From C-Section and Knee Arthroscopy to Opioid Dependency: How Big A Problem?
This post was cross-posted from University of Pennsylvania Leonard Davis Institute (LDI) EMagazine.
Is it possible that the widespread prescribing of excessive amounts of opioids for C-section and knee arthroscopy patients is responsible for producing a significant number of opioid dependencies?
That question is the subject of Perelman School of Medicine postdoctoral researcher Benjamin Ukert‘s (above, left) new pilot project funded by the Center for Health Economics of Treatment Interventions for Substance Use Disorder, HCV, and HIV (CHERISH).
Launched in 2015 and funded by the National Institute on Drug Abuse, CHERISH is a collaborative effort of Penn LDI, Weill Cornell Medical College, Boston Medical Center and the University of Miami Medical School. Its researchers are involved in a broad range of studies related to opioids, HIV/AIDS and HCV.
Early stage funding
In some of its previous pilot grants, CHERISH has funded early-stage work that analyzed how HCV treatment can be more effectively integrated into primary care; how state prescription drug monitor (PDMP) programs impact prescribing levels; the variability and excesses of opioid prescribing practices for six specific diagnoses; and the impact of e-cigarette and marijuana policies on cigarette use and birth outcomes.
Supported by his new CHERISH pilot grant, Ukert, PhD, an Associate Fellow at Penn’s Leonard Davis Institute of Health Economics (LDI), is analyzing private insurance patient data from 2012 to 2015 to find opioid prescriptions given to surgical patients who have no previous history with opioids.
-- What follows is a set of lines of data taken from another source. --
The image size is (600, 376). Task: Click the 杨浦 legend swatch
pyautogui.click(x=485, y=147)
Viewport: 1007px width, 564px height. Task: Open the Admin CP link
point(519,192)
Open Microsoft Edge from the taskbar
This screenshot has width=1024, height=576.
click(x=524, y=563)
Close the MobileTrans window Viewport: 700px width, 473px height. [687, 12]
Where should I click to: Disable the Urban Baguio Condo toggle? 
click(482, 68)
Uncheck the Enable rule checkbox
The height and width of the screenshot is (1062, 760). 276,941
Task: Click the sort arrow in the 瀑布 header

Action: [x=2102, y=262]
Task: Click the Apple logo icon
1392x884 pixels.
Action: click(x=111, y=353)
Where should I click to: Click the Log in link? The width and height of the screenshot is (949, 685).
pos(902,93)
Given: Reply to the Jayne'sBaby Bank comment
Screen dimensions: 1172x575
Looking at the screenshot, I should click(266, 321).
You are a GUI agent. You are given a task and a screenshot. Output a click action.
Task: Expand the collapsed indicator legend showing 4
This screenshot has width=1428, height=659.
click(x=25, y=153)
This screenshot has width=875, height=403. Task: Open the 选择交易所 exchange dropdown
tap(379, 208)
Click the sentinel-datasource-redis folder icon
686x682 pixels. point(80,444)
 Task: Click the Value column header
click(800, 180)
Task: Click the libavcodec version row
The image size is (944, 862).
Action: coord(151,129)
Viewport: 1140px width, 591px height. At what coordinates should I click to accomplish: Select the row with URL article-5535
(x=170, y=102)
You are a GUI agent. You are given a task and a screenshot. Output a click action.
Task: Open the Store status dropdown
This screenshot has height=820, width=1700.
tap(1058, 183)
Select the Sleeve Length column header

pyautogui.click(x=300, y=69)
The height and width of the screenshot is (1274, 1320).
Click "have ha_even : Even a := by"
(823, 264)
Then, he is tracking their prescriptions over the next year to see how many patients were subsequently given a second and third refill in a period when many physicians routinely prescribed 30 or 40 pills at a time.
Critical quantity of pills
“Current medical guideline say that if you get more than 20 pills the first time, there’s a higher risk of becoming addicted,” said Ukert at a day-long CHERISH research dissemination and policy mentoring session at LDI. He hopes to quantify if, in fact, that has happened to any significant degree in two areas of surgery that normally do not involve long-term pain management.
Ukert was one of two recent recipients of CHERISH pilot project grants. The second was Czarina Behrends (above, right), an instructor at Weill Cornell Medical College whose research focuses on harm reduction strategies, program evaluation and research related to HIV and Hepatitis C testing and care, with a special focus on people who inject drugs.
Expanding Naloxone distribution
Funded by her new CHERISH grant, Behrends is working with the New York City Department of Health to assess citywide Naloxone (Narcan) distribution patterns, outcomes and requirements for new resources. She is currently interviewing managers at homeless shelters, substance abuse programs, emergency departments and other settings that have an ongoing association with opioid users. As New York shifts more funding into its Naloxone program it needs to know how to best expand it. Behrends’ findings will help to map out new distribution points for the overdose-reversing drug and identify barriers that may impede its broader availability.
“So far,” said Behrends, “the barriers seem different for different types of organizations. The larger ones face challenges in managing their Naloxone supply because when they order from New York City, the Naloxone is shipped to a single place and they have to redistribute it to elsewhere in the city, which is really complicated. Smaller programs have more trouble keeping up with community demand for Naloxone training. They try the best they can, but money is an issue.”
“Overall,” Behrends continued, “the administrative red tape around how Naloxone is distributed is challenging and that is the basis of the question for us: how to get it to the people who need it most?”